▶ **TASK DETAILS**:
Find every line in the data that contains the word "computer". Return each of those lines.

Items from a data source

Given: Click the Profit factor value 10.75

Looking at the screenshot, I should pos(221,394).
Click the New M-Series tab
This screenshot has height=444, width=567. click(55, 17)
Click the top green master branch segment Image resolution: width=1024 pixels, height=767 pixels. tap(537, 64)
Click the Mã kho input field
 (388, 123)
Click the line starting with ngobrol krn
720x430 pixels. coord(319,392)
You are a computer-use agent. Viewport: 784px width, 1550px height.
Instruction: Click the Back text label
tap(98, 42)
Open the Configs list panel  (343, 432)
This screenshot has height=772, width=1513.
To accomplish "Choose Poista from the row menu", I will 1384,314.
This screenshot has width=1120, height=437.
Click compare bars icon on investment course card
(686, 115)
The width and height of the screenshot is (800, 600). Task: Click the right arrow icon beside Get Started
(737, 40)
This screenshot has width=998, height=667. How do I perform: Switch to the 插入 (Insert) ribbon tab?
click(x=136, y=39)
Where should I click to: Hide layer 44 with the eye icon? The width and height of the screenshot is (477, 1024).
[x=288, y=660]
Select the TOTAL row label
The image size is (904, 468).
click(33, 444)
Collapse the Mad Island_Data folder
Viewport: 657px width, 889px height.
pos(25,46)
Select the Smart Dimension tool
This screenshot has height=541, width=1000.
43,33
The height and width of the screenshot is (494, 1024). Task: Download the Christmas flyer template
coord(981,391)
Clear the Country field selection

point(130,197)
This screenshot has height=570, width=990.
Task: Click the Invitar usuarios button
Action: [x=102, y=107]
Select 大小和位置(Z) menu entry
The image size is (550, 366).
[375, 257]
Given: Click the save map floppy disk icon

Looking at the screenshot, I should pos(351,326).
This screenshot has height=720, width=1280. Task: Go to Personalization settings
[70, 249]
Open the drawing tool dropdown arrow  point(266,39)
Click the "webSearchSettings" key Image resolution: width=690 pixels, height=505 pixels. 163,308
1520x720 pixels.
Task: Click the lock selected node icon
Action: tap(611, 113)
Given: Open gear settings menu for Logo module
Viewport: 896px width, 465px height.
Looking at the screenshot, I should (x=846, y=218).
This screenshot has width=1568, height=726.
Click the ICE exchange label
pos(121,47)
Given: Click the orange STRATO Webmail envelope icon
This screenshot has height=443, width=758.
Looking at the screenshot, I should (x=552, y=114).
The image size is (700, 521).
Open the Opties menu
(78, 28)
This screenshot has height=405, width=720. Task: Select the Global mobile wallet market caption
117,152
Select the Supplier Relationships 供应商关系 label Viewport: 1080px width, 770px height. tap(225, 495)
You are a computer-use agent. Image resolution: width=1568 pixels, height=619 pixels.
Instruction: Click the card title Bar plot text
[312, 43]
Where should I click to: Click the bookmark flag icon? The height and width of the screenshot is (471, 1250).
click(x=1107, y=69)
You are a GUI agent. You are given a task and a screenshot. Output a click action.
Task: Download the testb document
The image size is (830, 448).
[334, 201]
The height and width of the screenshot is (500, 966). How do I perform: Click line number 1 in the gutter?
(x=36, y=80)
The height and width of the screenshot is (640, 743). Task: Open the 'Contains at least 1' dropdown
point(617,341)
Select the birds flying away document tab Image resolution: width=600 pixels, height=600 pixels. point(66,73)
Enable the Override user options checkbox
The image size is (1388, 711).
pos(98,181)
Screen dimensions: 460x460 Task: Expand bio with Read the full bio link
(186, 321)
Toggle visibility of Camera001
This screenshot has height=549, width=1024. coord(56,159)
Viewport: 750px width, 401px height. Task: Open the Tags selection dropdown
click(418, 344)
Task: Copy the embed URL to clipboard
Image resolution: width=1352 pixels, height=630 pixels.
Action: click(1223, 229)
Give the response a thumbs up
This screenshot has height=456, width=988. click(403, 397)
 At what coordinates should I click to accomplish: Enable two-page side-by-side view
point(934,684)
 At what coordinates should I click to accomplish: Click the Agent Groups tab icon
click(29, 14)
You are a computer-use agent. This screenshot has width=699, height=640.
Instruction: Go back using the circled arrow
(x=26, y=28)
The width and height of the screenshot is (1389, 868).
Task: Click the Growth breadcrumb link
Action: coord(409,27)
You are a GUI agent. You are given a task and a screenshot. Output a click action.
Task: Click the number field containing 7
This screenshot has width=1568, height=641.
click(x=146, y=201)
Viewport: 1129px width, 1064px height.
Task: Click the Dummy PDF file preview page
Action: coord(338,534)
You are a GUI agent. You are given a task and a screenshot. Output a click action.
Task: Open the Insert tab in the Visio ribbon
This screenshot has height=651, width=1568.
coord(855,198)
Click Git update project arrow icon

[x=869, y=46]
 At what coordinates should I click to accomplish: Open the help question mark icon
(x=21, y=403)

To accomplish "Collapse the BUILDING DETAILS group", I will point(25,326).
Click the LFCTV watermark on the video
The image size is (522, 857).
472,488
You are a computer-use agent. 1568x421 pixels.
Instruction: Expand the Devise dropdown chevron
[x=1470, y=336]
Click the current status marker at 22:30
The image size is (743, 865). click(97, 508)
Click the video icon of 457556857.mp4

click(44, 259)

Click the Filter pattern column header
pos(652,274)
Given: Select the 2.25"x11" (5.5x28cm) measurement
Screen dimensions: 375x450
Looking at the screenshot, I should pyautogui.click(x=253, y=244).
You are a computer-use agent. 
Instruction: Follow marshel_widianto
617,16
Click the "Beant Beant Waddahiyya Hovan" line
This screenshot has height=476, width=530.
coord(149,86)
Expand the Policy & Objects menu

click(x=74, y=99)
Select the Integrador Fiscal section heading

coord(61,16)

▶ **REPLY**:
You are a computer-use agent. Viewport: 784px width, 1550px height.
You are a computer-use agent. Image resolution: width=1568 pixels, height=619 pixels.
You are a computer-use agent. This screenshot has width=699, height=640.
You are a computer-use agent. 1568x421 pixels.
You are a computer-use agent. 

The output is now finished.